As we mentioned earlier, negotiation is an obligatory resource in politics and, therefore, widely used. That is why we find it in many situations.

Next, we are going to list some of them:

  • Investment: The investiture of the Prime Minister in parliamentary regimes is one of the situations where there is more negotiation. The need for it to have a majority of the lower house deputies triggers a long negotiation between the political forces in order to obtain such support. Many of them materialize in investiture agreements, in which the group that supports the president obtains compliance with some demands.
  • General budgets: The period of negotiation of the annual general budgets of any State is one of the most arduous as far as political negotiation is concerned. These must be approved by a majority and each force seeks to greatly influence the budget items that are to its liking. For this reason, support is translated into concessions to the parties that approve them.
  • Legislation: Some relevant legislation is preceded by intense negotiation processes. Consensus is sought, that is, all the demands of an involved group cannot be left out. This occurs in the negotiation of laws such as labor or educational reforms.

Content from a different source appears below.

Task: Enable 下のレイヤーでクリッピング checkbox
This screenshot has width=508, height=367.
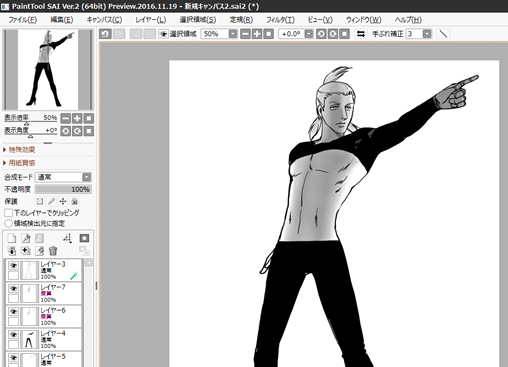Action: point(8,213)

  • Terrorism: Some countries have had terrorist gangs within their territory, national gangs. In order to put an end to them, different negotiation periods are entered into. In which, the ceasefire is the fundamental premise. Very relevant cases have been that of the FARC in Colombia, ETA in Spain or the IRA in Ireland.
  • Wars: Wars usually begin with unsuccessful negotiations, in which the attacked country has not acceded to the pressures and conditions established by the aggressor. They also happen on completion. The end of a war is given by a surrender agreement after a negotiation process.